▶ ESTRATTO:
....................
Teosofica, animalismo e vegetarianesimo

Alfredo Stirati

Vero teosofo non è colui che, in una vita trascorsa nello studio di antiche dottrine, accumula un sapere puramente teorico da sfoggiare in svariate occasioni per trarne riconoscimenti e prestigio, bensì colui che è capace di mettere in pratica gli insegnamenti elargiti dai Maestri e divulgati dai Loro mediatori.
È sempre utile ricordare che, all’atto di fondazione della Società Teosofica in quell’ormai lontano 17 novembre 1875 a New York, il primo punto del programma condiviso da tutti i Fondatori di quel Movimento destinato a diffondersi ben presto nel mondo, era quello di formare un “nucleo di Fratellanza universale”.
Ora, chi intende percorrere il Sentiero Interiore deve eliminare ogni pregiudizio nei confronti dei nostri simili, evitando di operare distinzioni di razza, di credenza, di sesso di casta o di colore, servendo il prossimo in modo gioioso ed impersonale, ma non ci si può e non ci si deve limitare al rispetto degli esseri umani.
È opportuno e doveroso, pertanto, dimostrare affetto, comprensione e compassione anche nei confronti dei nostri fratelli minori che ci attorniano e ci accompagnano nella nostra avventura terrena.
....................
▶ COMPITI:
1/ Stabilisca se ciascuna delle seguenti affermazioni concorda con l'estratto, rispondendo sì o no e citando le parole decisive del testo. (a) La Società Teosofica fu fondata a New York il 17 novembre 1875. (b) Secondo l'estratto, vero teosofo è chi accumula un sapere puramente teorico. (c) Il rispetto di chi percorre il Sentiero Interiore deve limitarsi agli esseri umani.
2/ In base all'estratto, per quale motivo occorre dimostrare affetto, comprensione e compassione anche verso i "fratelli minori"? Risponda in una o due frasi.
3/ Risponda alle seguenti domande sull'estratto.
(a) Quale era il primo punto del programma condiviso dai Fondatori della Società Teosofica?
(b) Quali distinzioni deve evitare chi intende percorrere il Sentiero Interiore?
(c) Da chi sono elargiti gli insegnamenti che il vero teosofo mette in pratica?

▶ DATI DI ORIGINE:
....................
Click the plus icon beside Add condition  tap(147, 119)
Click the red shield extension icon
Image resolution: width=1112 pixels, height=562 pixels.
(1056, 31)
....................
▶ RISPOSTE:
1/
(a) Sì: "all’atto di fondazione della Società Teosofica in quell’ormai lontano 17 novembre 1875 a New York".
(b) No: "Vero teosofo non è colui che, in una vita trascorsa nello studio di antiche dottrine, accumula un sapere puramente teorico".
(c) No: "ma non ci si può e non ci si deve limitare al rispetto degli esseri umani."

2/ Chi intende percorrere il Sentiero Interiore non può né deve limitarsi al rispetto degli esseri umani. Pertanto è opportuno e doveroso estendere affetto, comprensione e compassione anche ai fratelli minori che ci attorniano e ci accompagnano nell'avventura terrena.

3/
(a) Formare un "nucleo di Fratellanza universale".
(b) Le distinzioni di razza, di credenza, di sesso, di casta o di colore.
(c) Dai Maestri.